## begin Extracted data

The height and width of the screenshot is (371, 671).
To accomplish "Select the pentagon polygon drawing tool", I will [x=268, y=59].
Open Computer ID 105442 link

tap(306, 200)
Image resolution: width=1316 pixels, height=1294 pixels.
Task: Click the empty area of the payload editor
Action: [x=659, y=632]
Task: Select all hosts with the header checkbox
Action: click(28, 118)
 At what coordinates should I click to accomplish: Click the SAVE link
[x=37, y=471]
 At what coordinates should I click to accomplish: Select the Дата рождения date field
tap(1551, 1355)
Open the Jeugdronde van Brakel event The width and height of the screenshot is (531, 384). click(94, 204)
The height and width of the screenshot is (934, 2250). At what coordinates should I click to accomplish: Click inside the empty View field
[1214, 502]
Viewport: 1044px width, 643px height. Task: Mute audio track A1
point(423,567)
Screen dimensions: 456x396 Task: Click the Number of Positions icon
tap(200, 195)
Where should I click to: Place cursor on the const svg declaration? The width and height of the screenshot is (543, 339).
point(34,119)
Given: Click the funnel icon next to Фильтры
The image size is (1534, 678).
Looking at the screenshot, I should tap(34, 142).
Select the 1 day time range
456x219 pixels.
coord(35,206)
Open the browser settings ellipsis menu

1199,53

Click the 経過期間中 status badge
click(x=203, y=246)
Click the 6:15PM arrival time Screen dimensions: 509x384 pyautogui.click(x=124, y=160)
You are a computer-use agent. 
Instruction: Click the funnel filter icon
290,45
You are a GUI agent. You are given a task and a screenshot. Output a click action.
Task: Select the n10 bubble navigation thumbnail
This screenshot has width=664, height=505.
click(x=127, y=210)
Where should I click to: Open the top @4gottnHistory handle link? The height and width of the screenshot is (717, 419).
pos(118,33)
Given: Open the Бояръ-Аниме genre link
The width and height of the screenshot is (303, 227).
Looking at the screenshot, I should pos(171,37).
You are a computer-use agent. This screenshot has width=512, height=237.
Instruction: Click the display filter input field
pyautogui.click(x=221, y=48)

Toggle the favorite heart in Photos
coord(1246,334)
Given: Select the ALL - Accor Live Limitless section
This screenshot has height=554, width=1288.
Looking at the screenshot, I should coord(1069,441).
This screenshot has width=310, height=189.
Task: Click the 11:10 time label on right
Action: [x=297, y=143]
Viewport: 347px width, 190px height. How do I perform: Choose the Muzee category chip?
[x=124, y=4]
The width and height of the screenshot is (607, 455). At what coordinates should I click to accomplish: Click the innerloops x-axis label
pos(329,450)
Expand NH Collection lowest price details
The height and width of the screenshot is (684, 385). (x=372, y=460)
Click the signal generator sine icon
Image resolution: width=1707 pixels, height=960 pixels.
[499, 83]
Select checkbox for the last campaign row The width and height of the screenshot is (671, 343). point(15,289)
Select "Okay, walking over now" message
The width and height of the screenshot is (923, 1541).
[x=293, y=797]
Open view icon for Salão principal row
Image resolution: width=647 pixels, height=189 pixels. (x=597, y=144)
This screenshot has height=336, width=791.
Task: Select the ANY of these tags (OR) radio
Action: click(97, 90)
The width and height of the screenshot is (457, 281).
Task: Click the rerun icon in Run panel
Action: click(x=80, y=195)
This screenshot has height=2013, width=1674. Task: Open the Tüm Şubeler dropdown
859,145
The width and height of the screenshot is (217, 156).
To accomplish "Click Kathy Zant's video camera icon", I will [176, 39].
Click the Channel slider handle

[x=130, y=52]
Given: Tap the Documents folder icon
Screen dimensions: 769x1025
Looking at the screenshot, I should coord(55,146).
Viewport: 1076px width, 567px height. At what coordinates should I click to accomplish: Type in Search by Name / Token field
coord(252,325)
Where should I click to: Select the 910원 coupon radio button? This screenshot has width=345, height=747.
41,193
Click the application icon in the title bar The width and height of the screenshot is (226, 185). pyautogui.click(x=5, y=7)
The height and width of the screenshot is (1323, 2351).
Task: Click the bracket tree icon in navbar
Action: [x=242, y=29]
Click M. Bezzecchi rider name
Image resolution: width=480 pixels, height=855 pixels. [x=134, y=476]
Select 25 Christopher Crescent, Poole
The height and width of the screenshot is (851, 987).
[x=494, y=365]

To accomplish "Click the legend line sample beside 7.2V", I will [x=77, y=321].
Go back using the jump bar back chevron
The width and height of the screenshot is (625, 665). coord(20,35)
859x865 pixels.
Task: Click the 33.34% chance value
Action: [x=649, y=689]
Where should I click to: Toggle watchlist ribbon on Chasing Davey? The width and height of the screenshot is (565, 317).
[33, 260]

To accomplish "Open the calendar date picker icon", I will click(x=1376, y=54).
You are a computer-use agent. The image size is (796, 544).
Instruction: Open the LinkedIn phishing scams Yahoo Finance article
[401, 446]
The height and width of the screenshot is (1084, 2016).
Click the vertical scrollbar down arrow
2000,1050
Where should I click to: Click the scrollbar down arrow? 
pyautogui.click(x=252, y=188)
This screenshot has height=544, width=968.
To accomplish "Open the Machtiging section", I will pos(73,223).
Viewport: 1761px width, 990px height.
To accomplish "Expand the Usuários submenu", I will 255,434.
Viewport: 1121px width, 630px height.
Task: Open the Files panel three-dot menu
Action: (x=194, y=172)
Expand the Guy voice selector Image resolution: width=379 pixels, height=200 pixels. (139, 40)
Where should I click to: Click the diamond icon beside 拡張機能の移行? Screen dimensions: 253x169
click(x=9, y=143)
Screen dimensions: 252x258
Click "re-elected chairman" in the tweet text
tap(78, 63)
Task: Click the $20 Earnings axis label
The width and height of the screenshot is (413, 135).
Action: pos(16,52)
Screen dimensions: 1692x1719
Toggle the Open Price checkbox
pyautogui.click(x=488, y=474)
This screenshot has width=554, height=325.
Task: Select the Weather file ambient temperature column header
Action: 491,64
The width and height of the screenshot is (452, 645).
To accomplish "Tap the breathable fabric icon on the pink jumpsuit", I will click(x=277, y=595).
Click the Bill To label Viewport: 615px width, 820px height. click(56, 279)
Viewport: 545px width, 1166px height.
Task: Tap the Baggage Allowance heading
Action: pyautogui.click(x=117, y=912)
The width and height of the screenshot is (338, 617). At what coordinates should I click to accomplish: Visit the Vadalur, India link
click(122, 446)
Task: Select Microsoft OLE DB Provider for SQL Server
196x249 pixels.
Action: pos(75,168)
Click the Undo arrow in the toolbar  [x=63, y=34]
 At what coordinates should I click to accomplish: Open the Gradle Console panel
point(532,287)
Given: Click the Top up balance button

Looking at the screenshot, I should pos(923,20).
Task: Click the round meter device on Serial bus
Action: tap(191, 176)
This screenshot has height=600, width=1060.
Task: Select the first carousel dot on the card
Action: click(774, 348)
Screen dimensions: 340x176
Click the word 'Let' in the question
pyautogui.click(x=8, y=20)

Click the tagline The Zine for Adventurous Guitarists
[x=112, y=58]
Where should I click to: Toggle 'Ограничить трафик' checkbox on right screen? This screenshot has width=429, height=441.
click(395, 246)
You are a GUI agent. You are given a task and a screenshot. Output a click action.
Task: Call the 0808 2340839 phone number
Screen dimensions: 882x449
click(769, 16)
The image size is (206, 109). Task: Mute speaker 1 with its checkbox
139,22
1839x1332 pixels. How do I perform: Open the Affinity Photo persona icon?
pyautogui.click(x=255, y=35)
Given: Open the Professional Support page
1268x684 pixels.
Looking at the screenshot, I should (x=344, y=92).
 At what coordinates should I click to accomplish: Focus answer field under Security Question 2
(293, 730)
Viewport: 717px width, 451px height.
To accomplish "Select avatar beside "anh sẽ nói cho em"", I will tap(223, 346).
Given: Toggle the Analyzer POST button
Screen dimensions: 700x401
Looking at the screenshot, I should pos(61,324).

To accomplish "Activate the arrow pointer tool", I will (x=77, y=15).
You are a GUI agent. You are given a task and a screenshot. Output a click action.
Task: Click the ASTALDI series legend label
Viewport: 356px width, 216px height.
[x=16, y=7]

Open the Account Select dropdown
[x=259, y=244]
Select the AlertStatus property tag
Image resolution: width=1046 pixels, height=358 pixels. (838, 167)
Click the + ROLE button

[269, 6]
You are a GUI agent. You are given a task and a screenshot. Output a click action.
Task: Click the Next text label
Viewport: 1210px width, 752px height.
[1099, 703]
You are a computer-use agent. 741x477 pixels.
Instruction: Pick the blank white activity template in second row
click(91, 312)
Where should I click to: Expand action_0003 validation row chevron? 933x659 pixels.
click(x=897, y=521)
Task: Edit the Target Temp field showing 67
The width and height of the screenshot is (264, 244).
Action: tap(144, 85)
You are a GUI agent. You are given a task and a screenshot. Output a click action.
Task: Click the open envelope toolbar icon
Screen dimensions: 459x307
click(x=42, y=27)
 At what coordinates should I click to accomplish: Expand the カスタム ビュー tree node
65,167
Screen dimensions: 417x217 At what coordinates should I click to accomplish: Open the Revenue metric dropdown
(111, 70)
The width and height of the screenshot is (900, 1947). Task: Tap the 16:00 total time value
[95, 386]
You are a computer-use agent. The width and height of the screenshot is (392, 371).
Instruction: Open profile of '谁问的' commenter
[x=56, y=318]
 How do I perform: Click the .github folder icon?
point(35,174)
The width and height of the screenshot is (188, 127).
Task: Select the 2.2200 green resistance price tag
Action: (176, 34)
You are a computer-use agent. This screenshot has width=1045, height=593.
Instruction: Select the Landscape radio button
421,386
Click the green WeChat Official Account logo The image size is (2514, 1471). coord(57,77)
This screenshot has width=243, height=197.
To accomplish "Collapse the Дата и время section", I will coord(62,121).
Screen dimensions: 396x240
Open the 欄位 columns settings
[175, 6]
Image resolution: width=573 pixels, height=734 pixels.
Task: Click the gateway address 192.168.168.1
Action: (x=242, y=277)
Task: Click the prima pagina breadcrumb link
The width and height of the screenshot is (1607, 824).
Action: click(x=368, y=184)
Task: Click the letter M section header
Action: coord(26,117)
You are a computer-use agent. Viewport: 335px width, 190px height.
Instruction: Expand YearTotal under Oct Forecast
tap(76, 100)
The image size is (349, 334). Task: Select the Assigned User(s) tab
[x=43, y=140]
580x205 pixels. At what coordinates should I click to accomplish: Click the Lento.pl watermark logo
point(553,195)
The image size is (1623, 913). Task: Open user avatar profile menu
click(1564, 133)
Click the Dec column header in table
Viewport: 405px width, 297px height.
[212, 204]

## end Extracted data

Given problem - Starting at the line that contains "The height and width of the screenshot is (934, 2250)." and stopping after the line that contains "click(x=203, y=246)", output those rows as a Markdown table with the columns Number and Entry, skipping any blank lines.

Answer for the task -
| Number | Entry |
|---|---|
| 1 | The height and width of the screenshot is (934, 2250). At what coordinates should I click to accomplish: Click inside the empty View field |
| 2 | [1214, 502] |
| 3 | Viewport: 1044px width, 643px height. Task: Mute audio track A1 |
| 4 | point(423,567) |
| 5 | Screen dimensions: 456x396 Task: Click the Number of Positions icon |
| 6 | tap(200, 195) |
| 7 | Where should I click to: Place cursor on the const svg declaration? The width and height of the screenshot is (543, 339). |
| 8 | point(34,119) |
| 9 | Given: Click the funnel icon next to Фильтры |
| 10 | The image size is (1534, 678). |
| 11 | Looking at the screenshot, I should tap(34, 142). |
| 12 | Select the 1 day time range |
| 13 | 456x219 pixels. |
| 14 | coord(35,206) |
| 15 | Open the browser settings ellipsis menu |
| 16 | 1199,53 |
| 17 | Click the 経過期間中 status badge |
| 18 | click(x=203, y=246) |